In the entries below, find the line with "福州车祸文案生活视频音乐,福州 撞车 (78, 1674)" and the line with "福州茶叶文案生活高级图片,福建福州的茶叶怎么样 (101, 1543)". Reproduce those two lines and every line between them exactly, and nothing more.

GIVEN RECORDS >>
------------------------------------------------------------------------

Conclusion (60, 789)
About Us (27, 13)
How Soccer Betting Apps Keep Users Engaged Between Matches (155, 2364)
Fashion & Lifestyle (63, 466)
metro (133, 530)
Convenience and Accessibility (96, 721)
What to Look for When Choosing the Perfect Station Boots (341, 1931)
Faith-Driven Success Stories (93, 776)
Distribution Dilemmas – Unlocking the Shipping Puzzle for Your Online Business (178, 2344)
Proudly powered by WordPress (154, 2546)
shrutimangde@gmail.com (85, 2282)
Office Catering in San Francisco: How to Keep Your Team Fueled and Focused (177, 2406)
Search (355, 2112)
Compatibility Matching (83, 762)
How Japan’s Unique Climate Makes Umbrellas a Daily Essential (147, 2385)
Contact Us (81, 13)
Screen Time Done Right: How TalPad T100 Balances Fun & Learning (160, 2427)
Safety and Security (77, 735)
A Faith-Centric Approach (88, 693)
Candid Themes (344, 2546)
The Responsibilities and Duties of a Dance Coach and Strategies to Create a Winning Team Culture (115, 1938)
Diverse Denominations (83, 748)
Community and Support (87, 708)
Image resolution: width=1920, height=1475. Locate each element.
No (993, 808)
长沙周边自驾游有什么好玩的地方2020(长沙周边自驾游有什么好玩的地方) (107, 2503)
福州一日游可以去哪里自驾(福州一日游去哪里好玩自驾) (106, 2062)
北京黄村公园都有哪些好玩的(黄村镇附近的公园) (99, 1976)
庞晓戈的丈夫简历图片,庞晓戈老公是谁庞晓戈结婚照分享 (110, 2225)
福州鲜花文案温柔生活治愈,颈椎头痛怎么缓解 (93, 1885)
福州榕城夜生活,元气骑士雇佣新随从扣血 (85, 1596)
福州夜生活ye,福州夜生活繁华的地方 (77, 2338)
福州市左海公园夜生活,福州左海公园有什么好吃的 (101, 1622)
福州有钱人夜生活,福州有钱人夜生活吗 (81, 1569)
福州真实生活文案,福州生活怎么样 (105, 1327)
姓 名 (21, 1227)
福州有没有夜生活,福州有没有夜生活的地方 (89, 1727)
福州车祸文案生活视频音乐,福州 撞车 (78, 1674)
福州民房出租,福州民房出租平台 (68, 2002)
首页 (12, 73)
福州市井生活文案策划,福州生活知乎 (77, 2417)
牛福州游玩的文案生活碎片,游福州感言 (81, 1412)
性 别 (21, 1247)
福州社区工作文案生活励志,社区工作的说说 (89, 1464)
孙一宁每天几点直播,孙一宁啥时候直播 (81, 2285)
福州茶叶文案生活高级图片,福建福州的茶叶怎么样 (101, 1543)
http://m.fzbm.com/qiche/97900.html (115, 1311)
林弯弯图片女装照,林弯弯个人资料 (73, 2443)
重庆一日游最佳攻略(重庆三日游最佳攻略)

------------------------------------------------------------------------

WRITTEN ANSWER >>
福州车祸文案生活视频音乐,福州 撞车 (78, 1674)
福州民房出租,福州民房出租平台 (68, 2002)
首页 (12, 73)
福州市井生活文案策划,福州生活知乎 (77, 2417)
牛福州游玩的文案生活碎片,游福州感言 (81, 1412)
性 别 (21, 1247)
福州社区工作文案生活励志,社区工作的说说 (89, 1464)
孙一宁每天几点直播,孙一宁啥时候直播 (81, 2285)
福州茶叶文案生活高级图片,福建福州的茶叶怎么样 (101, 1543)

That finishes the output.